While waiting on the transport, Collet saw his own property destroyed, losing, according to his own estimate, in house and stable, horses, cattle, carriages, hay, liquors, and furniture upward of £5900, with a total loss of "at least £10,000" (Audit Office Papers). Wilson, likewise, lost a house and stable, three saddle horses, and other property worth £400 (Second Report, Ontario Bureau of Archives, p. 1207). The attacking party, not content with the destruction of the fort and the houses belonging to it, shortly afterwards tarred and feathered the gunner "for expressing his loyalty," and "so grossly insulted Mr. Mulligan in particular, surgeon to the forts and garrisons in this province [South Carolina], that he was under necessity of taking refuge on board the King's ship till the packet boat sailed" (Lord William Campbell to Lord Dartmouth, South Carolina, August 19, 1775). Collet, after his arrival in Boston, continued in military service till the end of the war. He joined the Royal Fencible Americans, a loyalist regiment, served under Lieutenant Colonel Gorham at Fort Cumberland, Nova Scotia, 1777-1780, and at Fort Howe, 1781 (Loyalist Muster Rolls, MSS., 1777-1783). Of his career after his return to England we know nothing.

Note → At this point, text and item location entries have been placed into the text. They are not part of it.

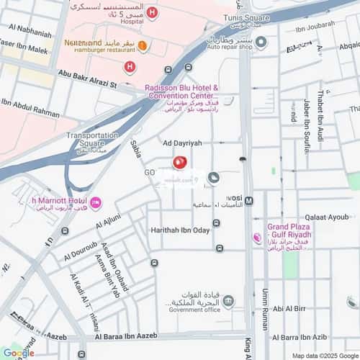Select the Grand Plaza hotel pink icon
coord(257,238)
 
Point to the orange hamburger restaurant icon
coord(143,47)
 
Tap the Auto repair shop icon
coord(261,42)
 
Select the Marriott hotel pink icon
coord(96,202)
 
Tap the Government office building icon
coord(228,301)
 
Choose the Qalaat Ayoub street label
coord(326,217)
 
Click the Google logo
coord(17,353)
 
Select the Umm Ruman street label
coord(265,305)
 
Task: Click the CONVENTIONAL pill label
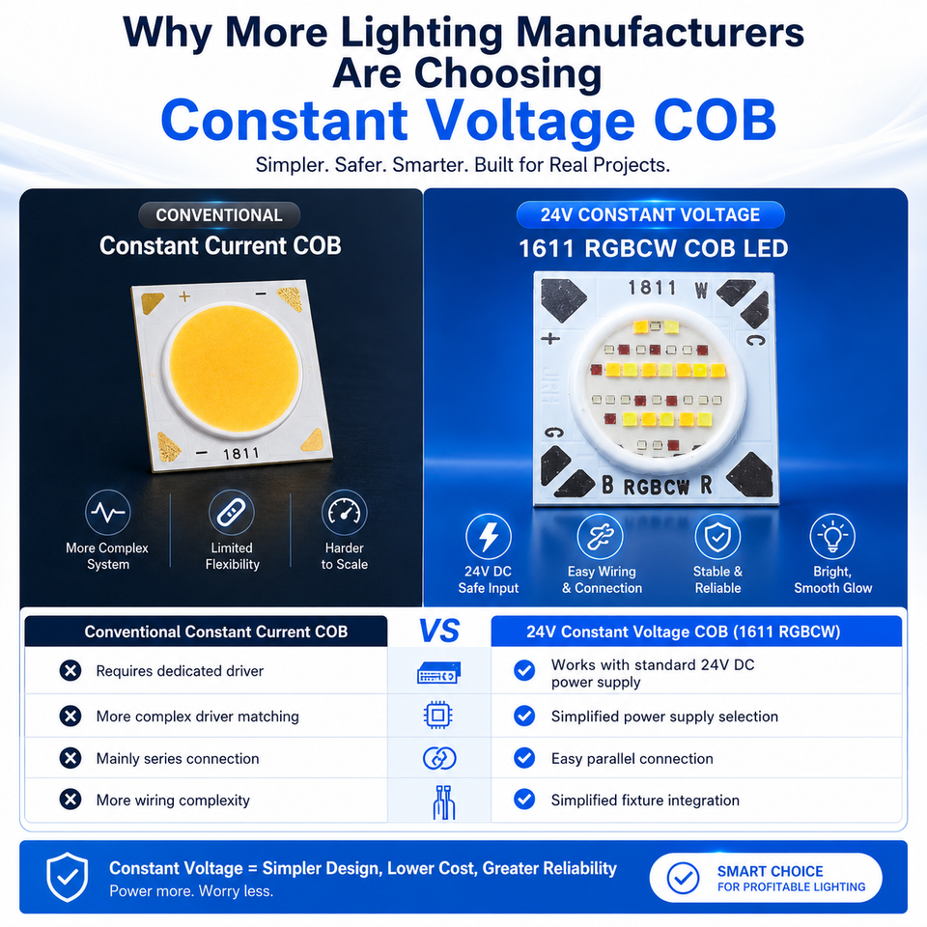click(x=219, y=215)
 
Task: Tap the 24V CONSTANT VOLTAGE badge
click(x=650, y=214)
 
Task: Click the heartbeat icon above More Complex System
click(x=107, y=512)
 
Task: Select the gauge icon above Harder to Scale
click(x=344, y=512)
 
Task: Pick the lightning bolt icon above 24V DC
click(x=489, y=536)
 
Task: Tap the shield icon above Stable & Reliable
click(x=717, y=536)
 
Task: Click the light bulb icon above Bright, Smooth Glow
click(x=832, y=536)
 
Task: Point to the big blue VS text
click(x=439, y=631)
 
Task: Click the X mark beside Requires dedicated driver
click(x=70, y=670)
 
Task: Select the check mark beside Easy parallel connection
click(x=524, y=758)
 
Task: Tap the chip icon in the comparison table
click(x=438, y=716)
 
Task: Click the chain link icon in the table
click(x=439, y=758)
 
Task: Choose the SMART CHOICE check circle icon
click(x=683, y=878)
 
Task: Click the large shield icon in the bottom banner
click(x=68, y=877)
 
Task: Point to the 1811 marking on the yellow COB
click(x=240, y=454)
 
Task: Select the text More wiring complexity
click(x=173, y=801)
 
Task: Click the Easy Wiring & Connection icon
click(x=600, y=536)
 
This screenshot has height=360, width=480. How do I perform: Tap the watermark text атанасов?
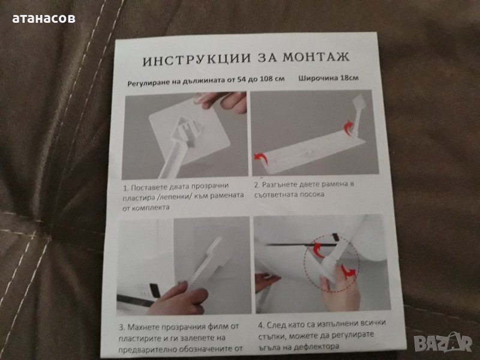coord(44,18)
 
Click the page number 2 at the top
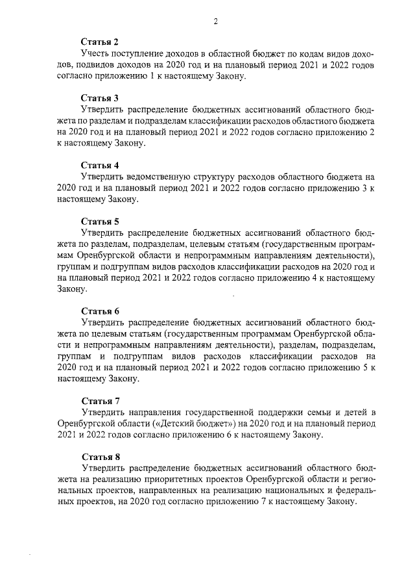pyautogui.click(x=215, y=21)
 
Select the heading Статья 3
pyautogui.click(x=99, y=98)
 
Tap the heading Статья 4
pyautogui.click(x=99, y=165)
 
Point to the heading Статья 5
pyautogui.click(x=99, y=221)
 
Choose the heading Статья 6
pyautogui.click(x=99, y=311)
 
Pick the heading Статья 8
pyautogui.click(x=99, y=457)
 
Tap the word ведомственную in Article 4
pyautogui.click(x=160, y=177)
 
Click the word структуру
pyautogui.click(x=217, y=177)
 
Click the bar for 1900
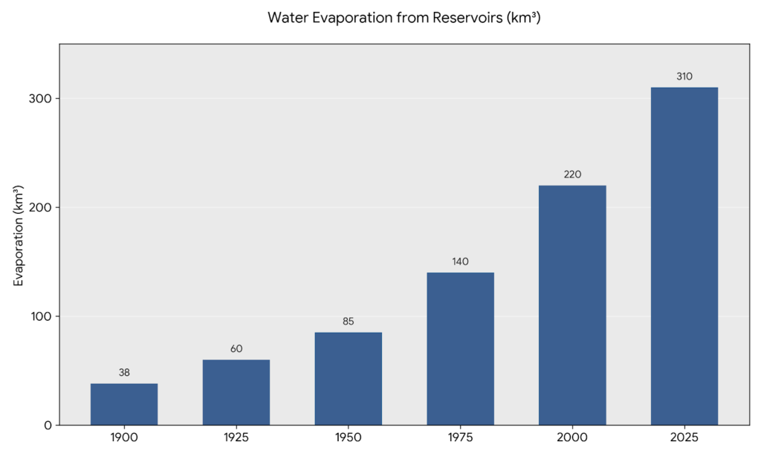point(124,404)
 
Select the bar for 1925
point(236,392)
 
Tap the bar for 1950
point(349,379)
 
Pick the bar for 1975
point(460,349)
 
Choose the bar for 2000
point(572,305)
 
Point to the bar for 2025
point(684,256)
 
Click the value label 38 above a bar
point(124,373)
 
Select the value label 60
point(236,349)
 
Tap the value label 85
point(349,322)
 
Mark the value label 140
point(460,261)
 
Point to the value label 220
point(572,175)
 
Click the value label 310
point(684,76)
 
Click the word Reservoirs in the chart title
point(466,18)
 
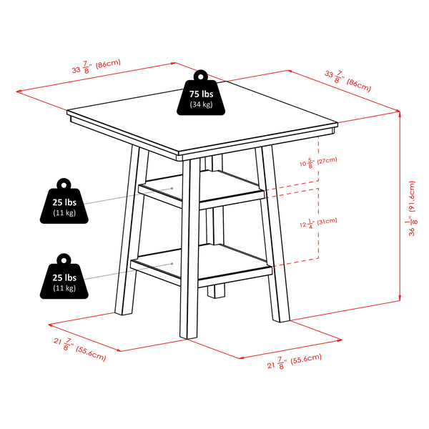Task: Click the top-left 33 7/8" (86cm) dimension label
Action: tap(96, 66)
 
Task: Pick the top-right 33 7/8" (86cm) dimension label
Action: tap(347, 79)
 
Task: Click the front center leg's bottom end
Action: tap(190, 334)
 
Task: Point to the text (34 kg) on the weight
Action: tap(201, 105)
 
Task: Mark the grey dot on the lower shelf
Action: tap(174, 264)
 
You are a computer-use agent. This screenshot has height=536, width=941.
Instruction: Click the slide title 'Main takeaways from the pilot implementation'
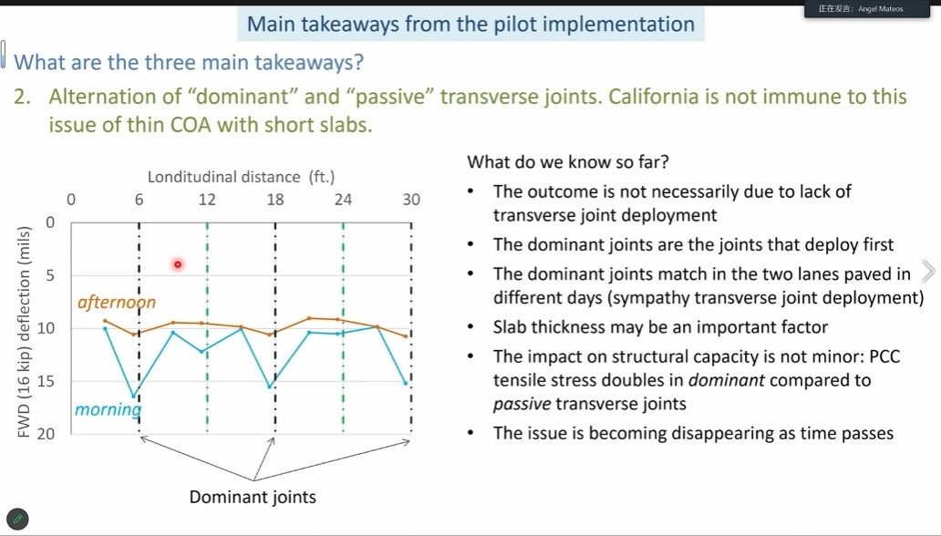(470, 24)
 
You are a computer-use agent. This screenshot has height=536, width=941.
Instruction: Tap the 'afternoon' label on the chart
(117, 302)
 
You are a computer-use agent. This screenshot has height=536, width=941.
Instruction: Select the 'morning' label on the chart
(108, 409)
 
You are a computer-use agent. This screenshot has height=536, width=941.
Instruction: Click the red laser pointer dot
(178, 264)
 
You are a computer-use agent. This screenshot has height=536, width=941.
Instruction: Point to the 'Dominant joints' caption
(253, 497)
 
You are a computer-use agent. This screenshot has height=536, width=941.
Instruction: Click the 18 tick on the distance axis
(274, 200)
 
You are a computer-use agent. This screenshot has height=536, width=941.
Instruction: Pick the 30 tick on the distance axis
(411, 200)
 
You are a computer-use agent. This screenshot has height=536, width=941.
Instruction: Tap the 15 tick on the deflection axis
(46, 381)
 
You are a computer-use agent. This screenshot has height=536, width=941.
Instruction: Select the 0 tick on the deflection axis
(50, 222)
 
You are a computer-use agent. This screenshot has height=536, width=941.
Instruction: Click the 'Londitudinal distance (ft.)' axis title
(242, 177)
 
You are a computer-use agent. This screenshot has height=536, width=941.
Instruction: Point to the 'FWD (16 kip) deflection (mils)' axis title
(24, 332)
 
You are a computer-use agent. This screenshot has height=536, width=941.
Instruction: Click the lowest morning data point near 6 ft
(134, 397)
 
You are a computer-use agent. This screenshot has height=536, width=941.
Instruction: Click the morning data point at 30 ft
(407, 383)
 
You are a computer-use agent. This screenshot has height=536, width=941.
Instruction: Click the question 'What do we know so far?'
(568, 162)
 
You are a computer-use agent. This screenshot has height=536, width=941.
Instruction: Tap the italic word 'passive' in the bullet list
(522, 404)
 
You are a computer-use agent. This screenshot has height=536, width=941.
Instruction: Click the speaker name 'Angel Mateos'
(881, 9)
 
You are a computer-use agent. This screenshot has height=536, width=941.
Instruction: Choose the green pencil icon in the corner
(17, 519)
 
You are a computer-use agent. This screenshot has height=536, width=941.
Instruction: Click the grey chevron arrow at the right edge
(928, 271)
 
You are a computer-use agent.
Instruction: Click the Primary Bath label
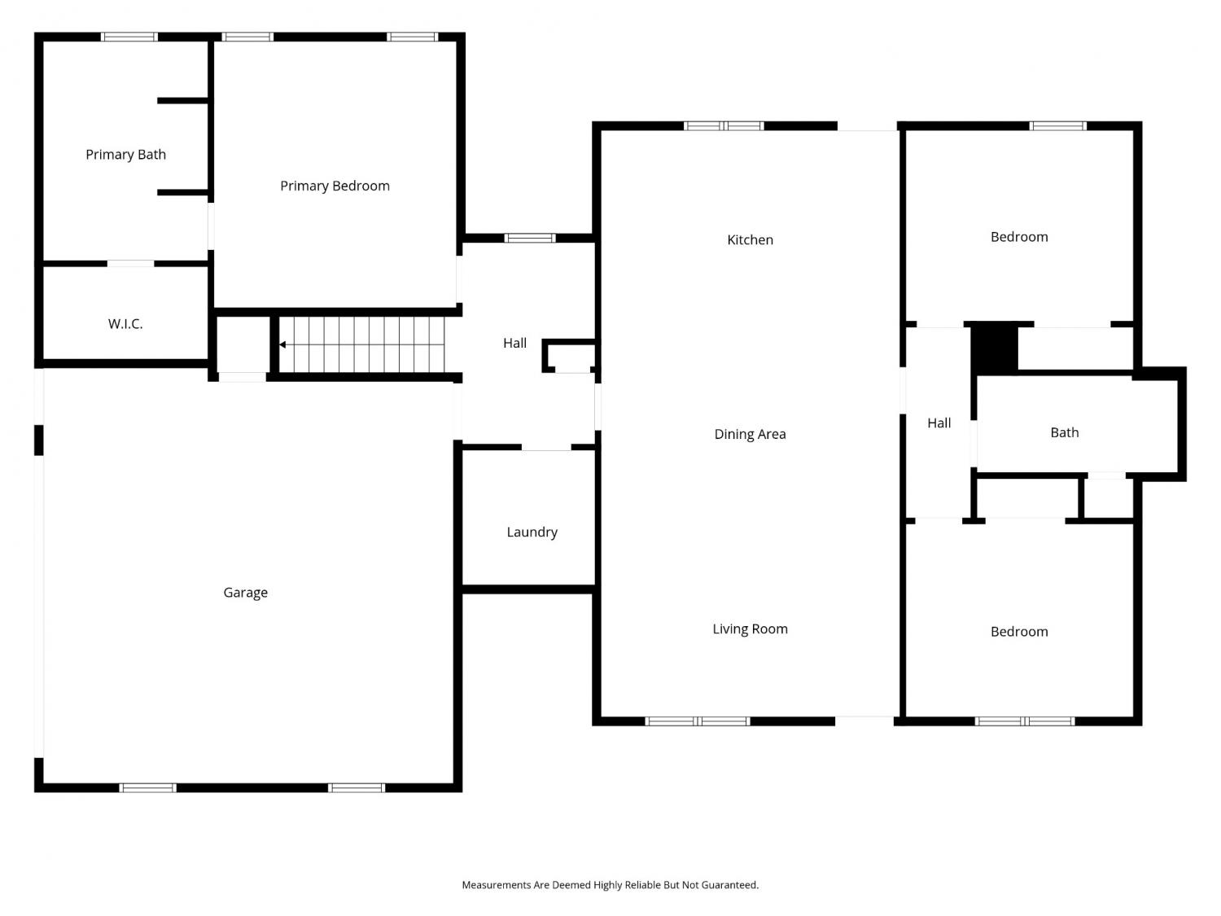125,155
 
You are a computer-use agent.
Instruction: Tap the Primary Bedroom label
335,186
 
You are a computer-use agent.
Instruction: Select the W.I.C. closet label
125,324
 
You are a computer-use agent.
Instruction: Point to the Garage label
245,593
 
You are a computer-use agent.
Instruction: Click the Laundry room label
532,533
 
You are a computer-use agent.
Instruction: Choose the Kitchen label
750,239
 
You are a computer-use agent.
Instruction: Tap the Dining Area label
750,434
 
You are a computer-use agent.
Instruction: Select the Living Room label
750,629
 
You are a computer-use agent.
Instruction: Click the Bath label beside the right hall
1064,432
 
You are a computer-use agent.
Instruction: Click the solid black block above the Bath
995,349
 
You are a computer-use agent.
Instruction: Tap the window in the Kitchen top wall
724,126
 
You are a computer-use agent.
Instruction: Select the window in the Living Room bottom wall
698,721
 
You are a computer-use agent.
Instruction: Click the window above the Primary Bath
129,37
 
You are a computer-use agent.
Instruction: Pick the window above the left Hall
530,239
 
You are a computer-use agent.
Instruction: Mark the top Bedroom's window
1057,126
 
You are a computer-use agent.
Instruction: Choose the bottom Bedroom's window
1025,721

Collet had conspicuous faults and Governor Martin made no effort to minimize them. He charges Collet with extravagance and with conduct based upon his own gain rather than "upon any principles of justice, equity, and charity." He says that Collet was heavily in debt and contemptuous of the efforts which his creditors made to secure payment; that he was hot-headed and impetuous and so scornful of the colonials generally as to exasperate them against him. Though Martin did not believe, and probably with reason, the report that Collet was harboring and arming negroes at the fort and inciting them to insurrection, he was convinced that Collet was the wrong man for the place and hoped that he would never return to the colony.